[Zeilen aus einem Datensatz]

>>>

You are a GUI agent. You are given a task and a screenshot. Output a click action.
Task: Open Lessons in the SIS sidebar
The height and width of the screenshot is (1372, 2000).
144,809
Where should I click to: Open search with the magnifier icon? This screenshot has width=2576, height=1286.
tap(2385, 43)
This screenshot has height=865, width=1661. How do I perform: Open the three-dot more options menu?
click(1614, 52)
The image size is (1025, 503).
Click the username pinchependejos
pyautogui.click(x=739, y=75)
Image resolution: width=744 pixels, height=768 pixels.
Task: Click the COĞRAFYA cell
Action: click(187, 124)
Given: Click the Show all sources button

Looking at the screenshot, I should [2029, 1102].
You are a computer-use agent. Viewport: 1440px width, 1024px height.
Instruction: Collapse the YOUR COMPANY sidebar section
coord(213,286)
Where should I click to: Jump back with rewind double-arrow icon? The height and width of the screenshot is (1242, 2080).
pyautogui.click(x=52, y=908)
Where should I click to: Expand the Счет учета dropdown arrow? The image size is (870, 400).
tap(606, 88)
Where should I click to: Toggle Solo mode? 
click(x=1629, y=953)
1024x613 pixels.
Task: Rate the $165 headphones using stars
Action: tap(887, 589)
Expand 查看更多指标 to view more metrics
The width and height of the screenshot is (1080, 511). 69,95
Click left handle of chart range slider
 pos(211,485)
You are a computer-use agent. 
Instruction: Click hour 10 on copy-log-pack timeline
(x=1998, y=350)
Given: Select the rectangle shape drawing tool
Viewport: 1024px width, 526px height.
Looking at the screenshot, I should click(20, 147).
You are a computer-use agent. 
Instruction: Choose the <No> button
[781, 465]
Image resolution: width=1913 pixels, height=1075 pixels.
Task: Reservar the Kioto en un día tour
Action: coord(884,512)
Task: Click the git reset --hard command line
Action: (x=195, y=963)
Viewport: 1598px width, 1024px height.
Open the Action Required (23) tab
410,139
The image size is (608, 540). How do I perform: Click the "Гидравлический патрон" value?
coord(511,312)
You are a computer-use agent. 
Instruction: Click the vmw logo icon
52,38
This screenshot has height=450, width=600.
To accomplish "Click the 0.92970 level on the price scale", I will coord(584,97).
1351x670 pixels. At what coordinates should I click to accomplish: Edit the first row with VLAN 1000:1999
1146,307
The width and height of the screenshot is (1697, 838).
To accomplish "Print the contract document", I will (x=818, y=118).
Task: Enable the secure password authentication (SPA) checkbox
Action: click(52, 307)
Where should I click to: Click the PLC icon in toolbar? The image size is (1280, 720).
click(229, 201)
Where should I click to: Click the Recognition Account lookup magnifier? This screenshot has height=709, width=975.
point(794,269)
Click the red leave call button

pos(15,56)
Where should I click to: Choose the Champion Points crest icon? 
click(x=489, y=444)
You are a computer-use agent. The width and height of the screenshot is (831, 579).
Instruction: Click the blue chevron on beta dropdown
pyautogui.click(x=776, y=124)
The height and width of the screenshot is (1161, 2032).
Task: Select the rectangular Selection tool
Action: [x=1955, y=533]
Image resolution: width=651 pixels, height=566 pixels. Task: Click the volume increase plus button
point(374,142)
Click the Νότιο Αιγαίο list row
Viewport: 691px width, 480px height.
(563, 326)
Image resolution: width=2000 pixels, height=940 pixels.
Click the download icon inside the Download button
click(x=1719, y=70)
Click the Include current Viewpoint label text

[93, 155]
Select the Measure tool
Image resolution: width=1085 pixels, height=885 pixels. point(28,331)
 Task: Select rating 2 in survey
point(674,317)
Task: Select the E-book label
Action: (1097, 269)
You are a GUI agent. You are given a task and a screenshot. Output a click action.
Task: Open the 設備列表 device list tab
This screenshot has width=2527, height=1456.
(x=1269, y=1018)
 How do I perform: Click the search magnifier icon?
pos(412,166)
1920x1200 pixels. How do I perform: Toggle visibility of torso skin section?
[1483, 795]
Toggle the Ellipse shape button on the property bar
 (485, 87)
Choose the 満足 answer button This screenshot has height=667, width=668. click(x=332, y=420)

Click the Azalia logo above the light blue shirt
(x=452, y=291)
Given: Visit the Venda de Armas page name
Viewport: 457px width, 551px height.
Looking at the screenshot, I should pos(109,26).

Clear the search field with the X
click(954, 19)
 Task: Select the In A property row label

<<<

§ **Aufgabenstellung**: Gib aus der Auflistung oben alles unverändert wieder, von der Zeile mit „Image resolution: width=651“ bis hinunter zur Zeile mit „Choose the 満足“. Beide Zeilen gehören dazu.

§ **Lösung**:
Image resolution: width=651 pixels, height=566 pixels. Task: Click the volume increase plus button
point(374,142)
Click the Νότιο Αιγαίο list row
Viewport: 691px width, 480px height.
(563, 326)
Image resolution: width=2000 pixels, height=940 pixels.
Click the download icon inside the Download button
click(x=1719, y=70)
Click the Include current Viewpoint label text

[93, 155]
Select the Measure tool
Image resolution: width=1085 pixels, height=885 pixels. point(28,331)
 Task: Select rating 2 in survey
point(674,317)
Task: Select the E-book label
Action: (1097, 269)
You are a GUI agent. You are given a task and a screenshot. Output a click action.
Task: Open the 設備列表 device list tab
This screenshot has width=2527, height=1456.
(x=1269, y=1018)
 How do I perform: Click the search magnifier icon?
pos(412,166)
1920x1200 pixels. How do I perform: Toggle visibility of torso skin section?
[1483, 795]
Toggle the Ellipse shape button on the property bar
 (485, 87)
Choose the 満足 answer button This screenshot has height=667, width=668. click(x=332, y=420)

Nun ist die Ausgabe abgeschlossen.